TransmutationStep
plain-language theorem explainer
TransmutationStep packages an initial NuclearConfig, a final NuclearConfig, and a certificate that nuclearCost of the final is at most that of the initial. Physicists modeling J-cost descent for nuclear waste transmutation cite this structure when building pathways to stable nuclei. The definition is a direct packaging of the two configurations together with the inequality nuclearCost final ≤ nuclearCost initial.
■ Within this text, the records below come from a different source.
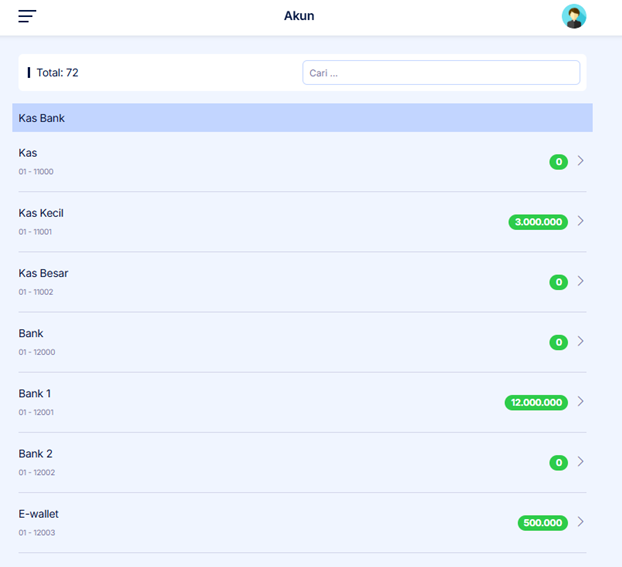Open the hamburger menu icon
This screenshot has width=622, height=567.
[27, 16]
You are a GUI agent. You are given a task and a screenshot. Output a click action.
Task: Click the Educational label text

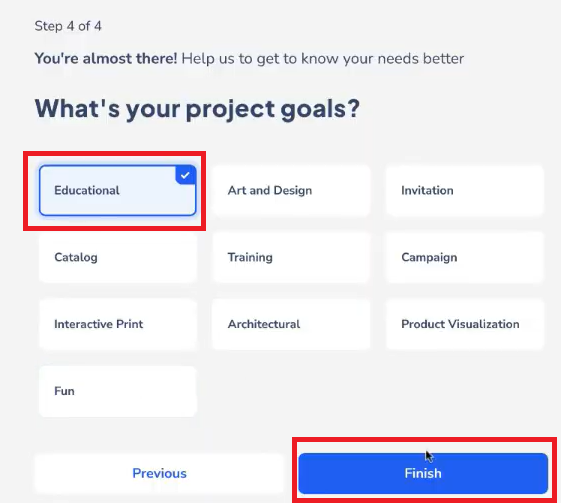[x=87, y=190]
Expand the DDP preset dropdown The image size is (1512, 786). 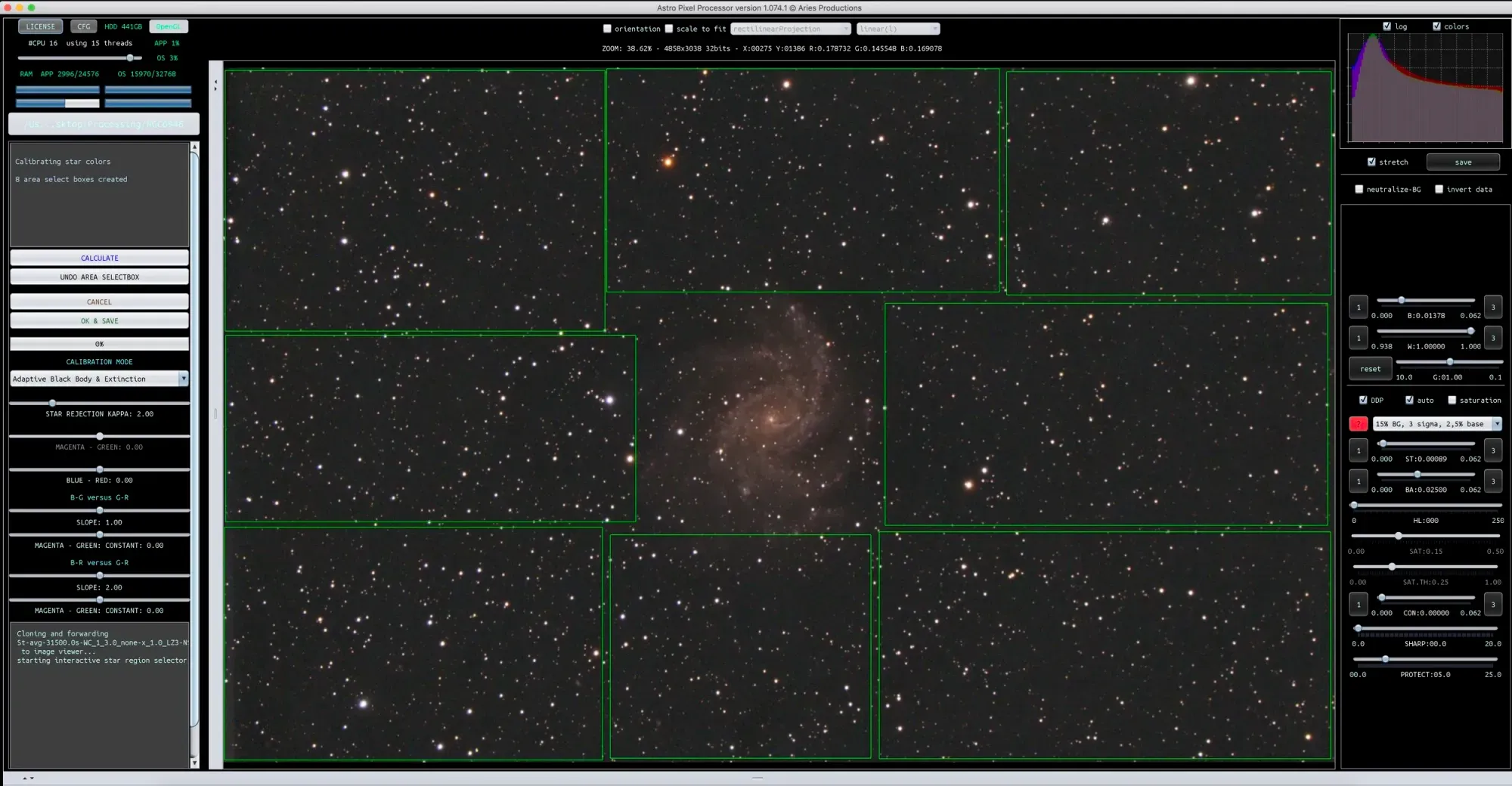coord(1496,424)
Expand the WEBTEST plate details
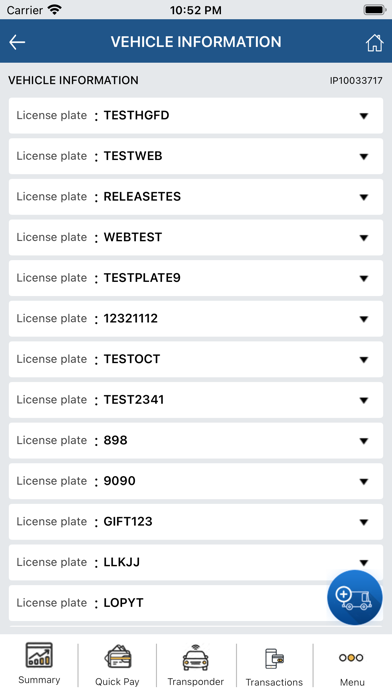 coord(196,237)
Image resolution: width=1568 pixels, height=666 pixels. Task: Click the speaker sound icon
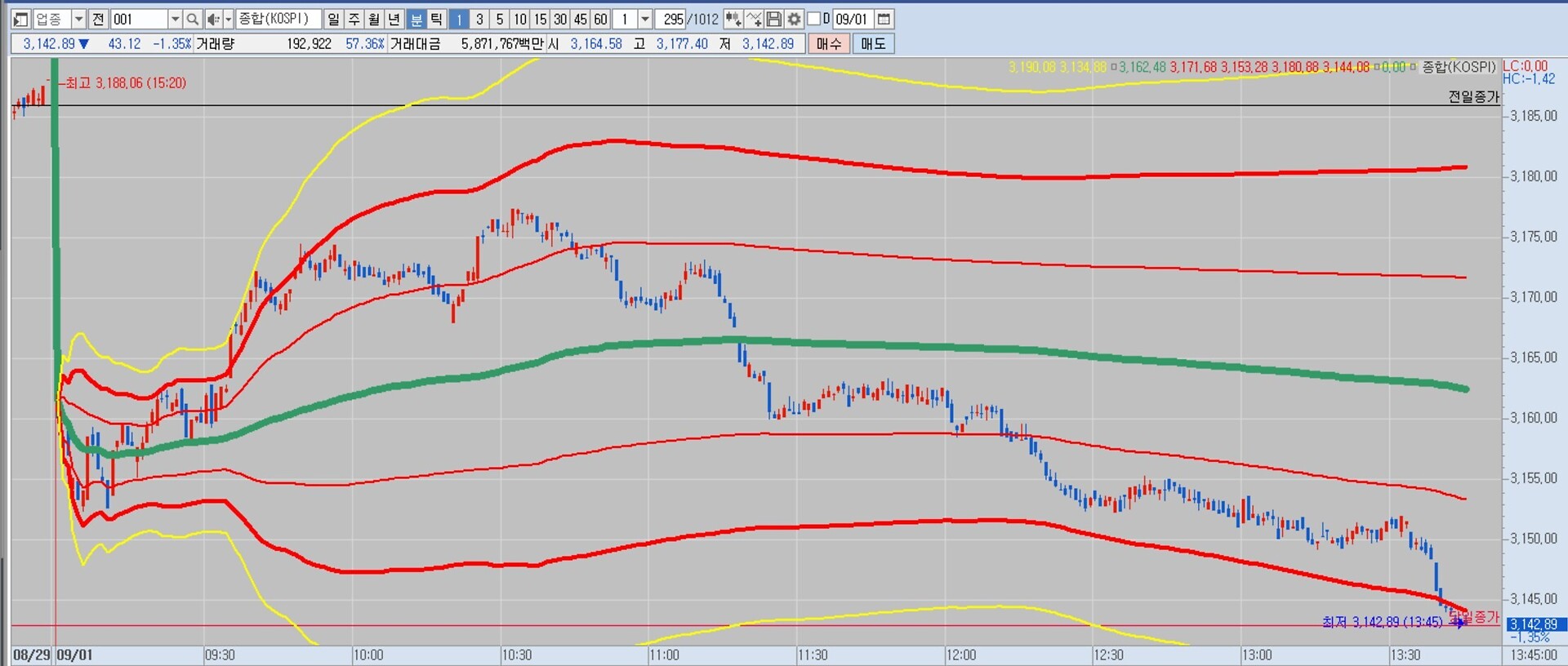[213, 19]

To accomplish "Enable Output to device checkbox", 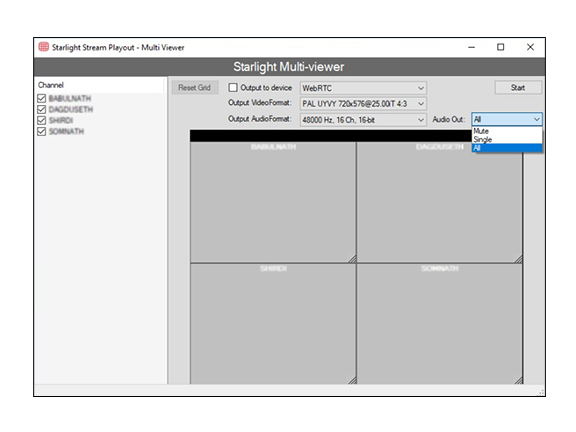I will 233,87.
Claim. A transmutation step consists of an initial nuclear configuration with ledger ratio $x$, a final configuration with ratio $y$, and the inequality $J(y) ≤ J(x)$, where $J$ is the J-cost measuring defect from the stable point $x=1$.
background
NuclearConfig is a structure holding a positive real ratio, with ratio equal to 1 marking perfectly stable doubly-magic nuclei and other values marking unstable fission products. nuclearCost extracts the J-cost of a configuration by applying the Jcost function to its ratio, serving as the instability measure in the EN-006 module. This draws on the cost definitions from ObserverForcing and MultiplicativeRecognizerL4, both of which equate recognition cost to J-cost on positive ratios.
proof idea
The declaration is a structure definition with three fields that directly records the initial and final configurations and the reduces_cost inequality. No lemmas or tactics are invoked; it functions as a typed container for later use in cost-reduction statements.
why it matters
TransmutationStep supplies the data type for the parent results cost_reduction_bounded, strict_transmutation_progress, and transmutation_reduces_cost. It realizes the EN-006.4 claim that any valid transmutation step reduces or maintains J-cost, linking the fission-product module to the broader J-cost barrier structure and the stability valley at ratio 1. It leaves open the construction of explicit optimal paths to doubly-magic attractors.